しかし厚生労働省は2020年7月30日から予定していた、約8千万枚という介護施設などへのマスクの一律配布を断念し、希望する施設にだけ配り余剰分は備蓄に回す方針を固めたようです。
政府の布マスク配布計画のうち、すべての世帯に向けた配布は2020年6月20日までに約1億3千万枚が配布され完了しています。
この取り組みにかかった費用は約260億円といわれており、別途、介護施設・保育所・幼稚園などの職員に向けても配布が続き、約6千万枚が配られました。
そして2020年7月30日からは、さらに約8千万枚の布マスクを配布する予定でしたが、その費用は総額約247億円かかると見込まれていたのです。
しかし現在、マスクの品薄状態は解消されており、介護施設などからも布マスクは必要ないといった声が相次ぎました。
配布される予定だった布マスクについては、小さくて使いにくいという声や、施設の方針で使い捨てのみの使用としているといった声から、その必要性が問われることとなったのです。
実際、すでに家庭向けに配布された布マスクのうち、未開封・未使用で使わないものを寄付された介護施設なども、使うことがなく保管してあるというケースも見られます。
必要性について様々な声があがったことで、厚生労働省でも送付先のニーズを踏まえた上で検討していくとしていました。
しかし不要とされたマスクが大量に備蓄されてしまうと、さらに批判を招くこととなるでしょう。
介護施設などの現場から今は布マスクを必要としていないという声が出ていることなどを踏まえ、希望する施設にだけ配布する方向で検討することになったようです。
7月下旬から配布予定だった8,000万枚の配布は延期となったわけですが、今後は様々な可能性を踏まえながら結論を出していくとのこと。
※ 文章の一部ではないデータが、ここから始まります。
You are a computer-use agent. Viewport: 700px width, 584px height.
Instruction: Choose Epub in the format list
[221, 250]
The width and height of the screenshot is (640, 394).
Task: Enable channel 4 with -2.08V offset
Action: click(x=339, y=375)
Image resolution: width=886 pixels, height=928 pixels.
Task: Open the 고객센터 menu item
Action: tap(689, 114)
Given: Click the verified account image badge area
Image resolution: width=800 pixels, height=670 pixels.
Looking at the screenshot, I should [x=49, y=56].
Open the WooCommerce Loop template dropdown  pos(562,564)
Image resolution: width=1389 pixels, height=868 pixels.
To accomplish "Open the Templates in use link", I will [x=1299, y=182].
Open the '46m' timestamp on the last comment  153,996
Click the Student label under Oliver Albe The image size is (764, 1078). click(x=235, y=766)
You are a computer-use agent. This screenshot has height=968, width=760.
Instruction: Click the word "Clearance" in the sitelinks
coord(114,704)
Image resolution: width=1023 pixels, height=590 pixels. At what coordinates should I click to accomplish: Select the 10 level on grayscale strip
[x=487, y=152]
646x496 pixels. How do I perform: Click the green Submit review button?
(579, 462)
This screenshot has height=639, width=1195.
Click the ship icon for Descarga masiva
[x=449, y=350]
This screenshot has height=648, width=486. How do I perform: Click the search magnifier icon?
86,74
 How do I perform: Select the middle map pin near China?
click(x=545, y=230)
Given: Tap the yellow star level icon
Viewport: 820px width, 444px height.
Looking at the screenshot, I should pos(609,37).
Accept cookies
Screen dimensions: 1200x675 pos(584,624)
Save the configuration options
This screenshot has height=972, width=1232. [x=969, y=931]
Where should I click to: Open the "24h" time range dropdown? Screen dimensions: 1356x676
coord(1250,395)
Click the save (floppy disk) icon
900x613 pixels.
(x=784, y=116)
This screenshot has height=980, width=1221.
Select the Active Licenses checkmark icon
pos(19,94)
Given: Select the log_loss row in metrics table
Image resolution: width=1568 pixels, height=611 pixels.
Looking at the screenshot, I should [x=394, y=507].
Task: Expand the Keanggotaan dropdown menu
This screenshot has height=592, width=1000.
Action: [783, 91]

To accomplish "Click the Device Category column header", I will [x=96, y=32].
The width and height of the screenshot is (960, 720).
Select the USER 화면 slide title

これまで配布した施設に追加で配布する当初の計画はとりやめ、希望する施設のみに配布する方向で検討することを決めました。余る布マスクについては備蓄することになる見通しです。
政府から配布されている布マスクは、使い始めのころはメガネの曇りが発生しないといったメリットもあるようです。
しかし使うたびに洗うため、だんだんと縮んでいくこととなり、小さくなった状態では隙間から息が漏れてメガネが曇るようになるようです。
また、呼吸が荒いときには呼気中の水分を布が吸い湿ってくるため、夏場や介護現場で労働をしている間には蒸れてしまうことが予想されますので、もし使用するのなら使い捨てマスクと併用しながらのほうがよいでしょう。